[Stored records]
========
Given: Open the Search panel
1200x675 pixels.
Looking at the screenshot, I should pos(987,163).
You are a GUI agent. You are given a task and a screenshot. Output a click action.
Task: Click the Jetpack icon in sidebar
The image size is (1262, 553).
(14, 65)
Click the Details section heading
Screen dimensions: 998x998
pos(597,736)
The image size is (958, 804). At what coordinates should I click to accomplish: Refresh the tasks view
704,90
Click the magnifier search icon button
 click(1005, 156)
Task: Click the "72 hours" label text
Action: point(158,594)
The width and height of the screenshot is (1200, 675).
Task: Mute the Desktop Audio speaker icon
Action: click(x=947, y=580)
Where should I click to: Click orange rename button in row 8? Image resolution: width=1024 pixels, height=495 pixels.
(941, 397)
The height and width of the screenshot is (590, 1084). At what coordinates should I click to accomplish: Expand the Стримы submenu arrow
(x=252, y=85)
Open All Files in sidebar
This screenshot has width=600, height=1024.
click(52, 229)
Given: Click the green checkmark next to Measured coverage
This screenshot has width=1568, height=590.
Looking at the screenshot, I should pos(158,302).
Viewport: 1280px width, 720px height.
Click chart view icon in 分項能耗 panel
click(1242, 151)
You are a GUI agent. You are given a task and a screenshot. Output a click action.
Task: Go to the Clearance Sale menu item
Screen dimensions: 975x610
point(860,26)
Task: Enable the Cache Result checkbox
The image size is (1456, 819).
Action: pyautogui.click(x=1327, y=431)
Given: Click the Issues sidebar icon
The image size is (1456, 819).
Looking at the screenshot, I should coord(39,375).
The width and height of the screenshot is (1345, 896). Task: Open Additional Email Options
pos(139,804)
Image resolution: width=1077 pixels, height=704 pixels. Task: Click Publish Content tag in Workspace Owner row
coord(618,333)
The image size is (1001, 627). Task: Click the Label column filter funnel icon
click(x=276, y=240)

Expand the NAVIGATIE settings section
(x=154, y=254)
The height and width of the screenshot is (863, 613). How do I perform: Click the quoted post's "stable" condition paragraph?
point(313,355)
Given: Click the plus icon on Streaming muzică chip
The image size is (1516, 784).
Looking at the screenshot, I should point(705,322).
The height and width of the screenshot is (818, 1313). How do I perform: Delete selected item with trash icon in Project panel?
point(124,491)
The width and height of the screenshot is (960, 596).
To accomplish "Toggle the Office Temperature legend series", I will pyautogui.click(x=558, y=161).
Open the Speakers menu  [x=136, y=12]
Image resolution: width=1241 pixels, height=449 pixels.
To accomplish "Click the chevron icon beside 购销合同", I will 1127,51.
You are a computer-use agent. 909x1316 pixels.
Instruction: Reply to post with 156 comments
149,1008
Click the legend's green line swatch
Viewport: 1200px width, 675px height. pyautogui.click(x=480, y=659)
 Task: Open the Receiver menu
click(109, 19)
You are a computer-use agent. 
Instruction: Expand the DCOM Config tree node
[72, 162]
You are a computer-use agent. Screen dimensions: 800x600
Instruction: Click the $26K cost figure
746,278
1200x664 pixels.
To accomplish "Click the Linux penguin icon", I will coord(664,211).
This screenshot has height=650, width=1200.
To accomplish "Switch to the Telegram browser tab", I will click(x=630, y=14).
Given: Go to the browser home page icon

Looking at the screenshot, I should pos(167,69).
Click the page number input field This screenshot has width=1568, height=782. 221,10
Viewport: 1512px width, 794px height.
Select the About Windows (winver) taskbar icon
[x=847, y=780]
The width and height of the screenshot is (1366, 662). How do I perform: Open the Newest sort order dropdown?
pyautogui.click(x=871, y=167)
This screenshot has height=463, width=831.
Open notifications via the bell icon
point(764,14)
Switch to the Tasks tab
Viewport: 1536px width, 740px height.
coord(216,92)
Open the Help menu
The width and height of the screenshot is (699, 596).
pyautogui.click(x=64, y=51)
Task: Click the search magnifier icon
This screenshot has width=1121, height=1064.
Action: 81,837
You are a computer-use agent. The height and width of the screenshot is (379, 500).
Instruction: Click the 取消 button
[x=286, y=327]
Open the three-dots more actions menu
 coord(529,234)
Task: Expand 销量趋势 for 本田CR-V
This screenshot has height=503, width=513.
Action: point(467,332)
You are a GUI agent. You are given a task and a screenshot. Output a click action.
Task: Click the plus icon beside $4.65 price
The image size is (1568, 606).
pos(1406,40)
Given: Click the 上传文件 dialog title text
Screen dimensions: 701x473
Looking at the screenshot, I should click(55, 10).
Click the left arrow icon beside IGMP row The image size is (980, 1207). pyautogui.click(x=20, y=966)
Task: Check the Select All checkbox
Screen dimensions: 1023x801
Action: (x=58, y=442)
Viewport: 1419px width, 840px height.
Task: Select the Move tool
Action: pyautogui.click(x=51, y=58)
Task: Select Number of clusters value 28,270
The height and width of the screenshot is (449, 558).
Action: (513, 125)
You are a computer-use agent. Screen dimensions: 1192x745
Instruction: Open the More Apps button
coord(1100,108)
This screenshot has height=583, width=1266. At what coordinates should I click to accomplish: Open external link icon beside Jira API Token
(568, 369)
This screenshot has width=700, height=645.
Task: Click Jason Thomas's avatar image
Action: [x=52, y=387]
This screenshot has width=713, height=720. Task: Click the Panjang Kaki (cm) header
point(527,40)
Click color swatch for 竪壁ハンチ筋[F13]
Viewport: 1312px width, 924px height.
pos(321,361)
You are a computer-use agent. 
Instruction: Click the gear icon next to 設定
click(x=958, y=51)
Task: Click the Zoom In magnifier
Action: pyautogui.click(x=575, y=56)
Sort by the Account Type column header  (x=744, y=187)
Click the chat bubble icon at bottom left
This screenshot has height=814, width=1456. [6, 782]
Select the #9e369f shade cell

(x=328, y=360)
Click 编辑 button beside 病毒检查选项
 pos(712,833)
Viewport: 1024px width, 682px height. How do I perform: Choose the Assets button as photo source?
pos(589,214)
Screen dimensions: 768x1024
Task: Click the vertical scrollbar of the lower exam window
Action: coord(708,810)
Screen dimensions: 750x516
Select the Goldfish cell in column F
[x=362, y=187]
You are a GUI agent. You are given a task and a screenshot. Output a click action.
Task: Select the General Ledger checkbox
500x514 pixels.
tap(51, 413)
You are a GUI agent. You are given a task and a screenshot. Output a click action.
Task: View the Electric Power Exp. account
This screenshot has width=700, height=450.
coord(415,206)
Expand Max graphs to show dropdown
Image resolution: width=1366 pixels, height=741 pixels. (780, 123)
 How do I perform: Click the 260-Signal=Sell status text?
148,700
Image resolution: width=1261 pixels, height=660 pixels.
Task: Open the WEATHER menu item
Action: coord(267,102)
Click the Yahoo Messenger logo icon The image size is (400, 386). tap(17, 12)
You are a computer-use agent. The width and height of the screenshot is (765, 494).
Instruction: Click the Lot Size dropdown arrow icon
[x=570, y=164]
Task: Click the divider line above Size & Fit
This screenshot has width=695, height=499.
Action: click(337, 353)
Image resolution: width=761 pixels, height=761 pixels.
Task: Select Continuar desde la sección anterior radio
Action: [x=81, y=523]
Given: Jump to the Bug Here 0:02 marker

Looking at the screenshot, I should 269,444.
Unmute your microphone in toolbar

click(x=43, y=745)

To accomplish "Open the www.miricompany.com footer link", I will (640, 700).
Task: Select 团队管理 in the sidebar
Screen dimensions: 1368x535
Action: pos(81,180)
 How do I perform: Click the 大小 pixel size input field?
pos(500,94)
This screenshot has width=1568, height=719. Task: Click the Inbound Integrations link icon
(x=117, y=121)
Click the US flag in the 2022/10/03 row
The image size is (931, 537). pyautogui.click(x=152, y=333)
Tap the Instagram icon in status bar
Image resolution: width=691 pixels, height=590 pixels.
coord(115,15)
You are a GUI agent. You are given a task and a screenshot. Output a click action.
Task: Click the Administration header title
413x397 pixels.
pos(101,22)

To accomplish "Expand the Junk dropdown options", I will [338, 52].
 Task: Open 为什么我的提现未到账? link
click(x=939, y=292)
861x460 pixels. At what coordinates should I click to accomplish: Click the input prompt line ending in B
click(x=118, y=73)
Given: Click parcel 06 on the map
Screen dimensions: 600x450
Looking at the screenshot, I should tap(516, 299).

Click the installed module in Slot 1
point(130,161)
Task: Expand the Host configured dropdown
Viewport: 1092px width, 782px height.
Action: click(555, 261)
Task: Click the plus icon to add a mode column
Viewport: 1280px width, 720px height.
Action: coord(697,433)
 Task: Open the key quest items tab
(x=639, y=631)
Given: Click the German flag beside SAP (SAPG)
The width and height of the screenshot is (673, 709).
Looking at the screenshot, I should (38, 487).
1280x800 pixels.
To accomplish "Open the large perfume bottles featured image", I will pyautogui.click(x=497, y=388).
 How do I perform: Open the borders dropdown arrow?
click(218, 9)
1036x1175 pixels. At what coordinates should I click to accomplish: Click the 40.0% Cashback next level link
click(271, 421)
========
### EXERCISE AIM
Every line of the entries above that holds "title" should be copied out.

### OUTPUT
Given: Click the 上传文件 dialog title text
Task: Click the Administration header title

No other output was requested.